§ Activity
Copy out the full blog comment on marriage and single life below, word for word.

§ Reading passage
———

"Thanks for the response. As usual, your responses are much more informative and less reactionary. I just wished you could get to the much more balanced and credible tone the first time around! Your last paragraph indicates a need for connection to others. Who cares what form it takes as long as it is not faked? An agreement. A commitment. A marriage. A civil union. Who cares?
The one benefit of actually institutionalizing one's commitment is to insure that what you build together will remain if one dies. I think "love ran its course" was a phrase you have used. Without the institution, love will not be the only thing that a parter can run away with:)
As I have written before, you clearly have much to offer. Why make it so difficult on your readers to benefit from your experience? What is the point of having to swallow the medicine without the elixir?
Back to the original article. I shake my head regarding single parenthood. A happy parent is a good parent. Single or married. How Bella got those assertions by her editor is truly remarkable.
Let’s get to some of the claims.
Single people are happier.
The article supports this by stating singles jump into marriage for the wrong reasons or are not ready to be able to give themselves totally. Of course one would end up unhappy. What a scholarly conclusion! It’s like buying a stock because the guy at the barber shop said it was a can’t miss buy. Then, when it tanks, one is surprised when it fails. If you are able to qualify the purchase, just as if you are able to be whole before going into a marriage, happiness/success is much more probable.
Anyone who follows this blog and actually believes in its premise, understands that being single or married has nothing to do with being self actualized. And, if you’re lucky to have someone to help you in giving yourself that permission, all the better. Married or not.
If you’re a banged up individual with lots of baggage from your youth or experiences and fail to work on yourself, happiness becomes that much more elusive. Married or not.
I’ve been both single + married. My character structure demands sharing love + life. Even in my failed marriage, I was truly happier, until the end of course. (Again another brilliant conclusion by the author that as people near a break up and shortly thereafter unhappiness prevails. Duh?)

———

§ Information
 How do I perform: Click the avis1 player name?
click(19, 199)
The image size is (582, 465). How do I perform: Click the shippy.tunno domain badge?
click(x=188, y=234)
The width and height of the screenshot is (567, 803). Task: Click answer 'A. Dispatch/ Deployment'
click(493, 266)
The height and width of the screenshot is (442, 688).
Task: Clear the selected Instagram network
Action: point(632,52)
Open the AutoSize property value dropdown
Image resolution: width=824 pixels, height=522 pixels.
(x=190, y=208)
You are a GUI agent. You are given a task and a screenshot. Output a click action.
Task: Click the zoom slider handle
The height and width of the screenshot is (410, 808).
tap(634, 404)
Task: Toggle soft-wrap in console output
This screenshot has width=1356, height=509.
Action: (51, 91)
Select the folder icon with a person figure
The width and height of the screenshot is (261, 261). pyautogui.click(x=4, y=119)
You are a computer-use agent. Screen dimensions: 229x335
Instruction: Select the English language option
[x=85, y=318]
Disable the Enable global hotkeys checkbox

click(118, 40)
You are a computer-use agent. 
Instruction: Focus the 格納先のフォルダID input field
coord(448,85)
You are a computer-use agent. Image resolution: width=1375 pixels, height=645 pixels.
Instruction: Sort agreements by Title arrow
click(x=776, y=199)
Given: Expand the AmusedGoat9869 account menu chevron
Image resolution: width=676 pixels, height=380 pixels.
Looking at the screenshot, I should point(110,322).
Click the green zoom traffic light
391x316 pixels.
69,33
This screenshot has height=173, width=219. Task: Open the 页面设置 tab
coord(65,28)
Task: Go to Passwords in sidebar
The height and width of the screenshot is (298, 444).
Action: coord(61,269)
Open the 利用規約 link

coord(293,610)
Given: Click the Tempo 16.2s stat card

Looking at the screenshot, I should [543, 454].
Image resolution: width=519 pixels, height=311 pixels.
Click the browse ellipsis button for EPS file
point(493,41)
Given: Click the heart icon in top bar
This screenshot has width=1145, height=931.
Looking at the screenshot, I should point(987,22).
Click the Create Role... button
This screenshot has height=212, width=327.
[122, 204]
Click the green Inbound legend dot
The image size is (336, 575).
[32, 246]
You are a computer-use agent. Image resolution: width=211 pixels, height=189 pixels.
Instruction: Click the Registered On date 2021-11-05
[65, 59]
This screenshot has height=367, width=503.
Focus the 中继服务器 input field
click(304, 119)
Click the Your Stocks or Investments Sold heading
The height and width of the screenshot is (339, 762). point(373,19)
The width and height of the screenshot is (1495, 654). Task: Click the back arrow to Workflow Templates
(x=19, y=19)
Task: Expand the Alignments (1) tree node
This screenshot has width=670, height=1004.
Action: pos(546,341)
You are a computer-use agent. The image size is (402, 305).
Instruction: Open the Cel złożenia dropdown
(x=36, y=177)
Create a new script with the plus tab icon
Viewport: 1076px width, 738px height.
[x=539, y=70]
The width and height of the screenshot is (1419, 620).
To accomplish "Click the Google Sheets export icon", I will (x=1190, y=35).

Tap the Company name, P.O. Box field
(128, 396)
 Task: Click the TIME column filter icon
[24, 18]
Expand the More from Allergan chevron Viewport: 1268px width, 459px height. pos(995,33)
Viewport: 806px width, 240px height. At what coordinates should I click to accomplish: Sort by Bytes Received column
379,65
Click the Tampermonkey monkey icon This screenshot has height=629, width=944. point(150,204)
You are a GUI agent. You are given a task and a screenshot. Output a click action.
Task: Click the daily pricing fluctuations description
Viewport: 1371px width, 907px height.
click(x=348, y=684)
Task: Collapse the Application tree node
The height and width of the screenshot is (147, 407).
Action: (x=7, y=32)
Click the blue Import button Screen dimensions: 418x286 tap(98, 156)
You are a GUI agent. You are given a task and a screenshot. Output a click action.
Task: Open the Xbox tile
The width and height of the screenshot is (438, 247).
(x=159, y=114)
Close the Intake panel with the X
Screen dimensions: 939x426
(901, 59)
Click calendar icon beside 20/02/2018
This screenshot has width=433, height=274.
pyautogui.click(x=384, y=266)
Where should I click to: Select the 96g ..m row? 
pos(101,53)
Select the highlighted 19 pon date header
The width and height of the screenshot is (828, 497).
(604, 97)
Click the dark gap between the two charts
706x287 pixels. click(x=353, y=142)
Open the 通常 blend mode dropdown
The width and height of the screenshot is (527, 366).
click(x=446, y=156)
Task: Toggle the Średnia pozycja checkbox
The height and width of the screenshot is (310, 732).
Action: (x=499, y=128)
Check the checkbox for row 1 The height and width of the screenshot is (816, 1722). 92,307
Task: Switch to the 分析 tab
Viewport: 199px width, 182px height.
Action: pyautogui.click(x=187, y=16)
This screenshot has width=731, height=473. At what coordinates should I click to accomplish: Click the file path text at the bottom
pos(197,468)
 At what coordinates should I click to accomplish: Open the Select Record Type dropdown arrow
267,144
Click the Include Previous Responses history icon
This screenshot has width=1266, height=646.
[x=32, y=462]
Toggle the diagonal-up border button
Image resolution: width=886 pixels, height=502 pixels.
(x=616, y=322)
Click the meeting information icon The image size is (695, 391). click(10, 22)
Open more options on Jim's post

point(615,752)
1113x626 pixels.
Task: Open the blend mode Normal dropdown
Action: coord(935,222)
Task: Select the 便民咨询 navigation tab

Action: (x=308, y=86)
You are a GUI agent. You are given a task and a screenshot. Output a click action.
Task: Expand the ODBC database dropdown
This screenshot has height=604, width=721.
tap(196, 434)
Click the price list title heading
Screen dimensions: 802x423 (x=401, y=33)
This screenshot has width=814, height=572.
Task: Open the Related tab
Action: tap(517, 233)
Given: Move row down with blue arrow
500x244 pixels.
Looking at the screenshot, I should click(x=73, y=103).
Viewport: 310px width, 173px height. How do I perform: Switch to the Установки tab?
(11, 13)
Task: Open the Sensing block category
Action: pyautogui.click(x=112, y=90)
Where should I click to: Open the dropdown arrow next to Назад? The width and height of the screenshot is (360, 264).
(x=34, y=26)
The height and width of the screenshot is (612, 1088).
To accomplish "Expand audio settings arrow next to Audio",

———

§ Your response
"Thanks for the response. As usual, your responses are much more informative and less reactionary. I just wished you could get to the much more balanced and credible tone the first time around! Your last paragraph indicates a need for connection to others. Who cares what form it takes as long as it is not faked? An agreement. A commitment. A marriage. A civil union. Who cares?
The one benefit of actually institutionalizing one's commitment is to insure that what you build together will remain if one dies. I think "love ran its course" was a phrase you have used. Without the institution, love will not be the only thing that a parter can run away with:)
As I have written before, you clearly have much to offer. Why make it so difficult on your readers to benefit from your experience? What is the point of having to swallow the medicine without the elixir?
Back to the original article. I shake my head regarding single parenthood. A happy parent is a good parent. Single or married. How Bella got those assertions by her editor is truly remarkable.
Let’s get to some of the claims.
Single people are happier.
The article supports this by stating singles jump into marriage for the wrong reasons or are not ready to be able to give themselves totally. Of course one would end up unhappy. What a scholarly conclusion! It’s like buying a stock because the guy at the barber shop said it was a can’t miss buy. Then, when it tanks, one is surprised when it fails. If you are able to qualify the purchase, just as if you are able to be whole before going into a marriage, happiness/success is much more probable.
Anyone who follows this blog and actually believes in its premise, understands that being single or married has nothing to do with being self actualized. And, if you’re lucky to have someone to help you in giving yourself that permission, all the better. Married or not.
If you’re a banged up individual with lots of baggage from your youth or experiences and fail to work on yourself, happiness becomes that much more elusive. Married or not.
I’ve been both single + married. My character structure demands sharing love + life. Even in my failed marriage, I was truly happier, until the end of course. (Again another brilliant conclusion by the author that as people near a break up and shortly thereafter unhappiness prevails. Duh?)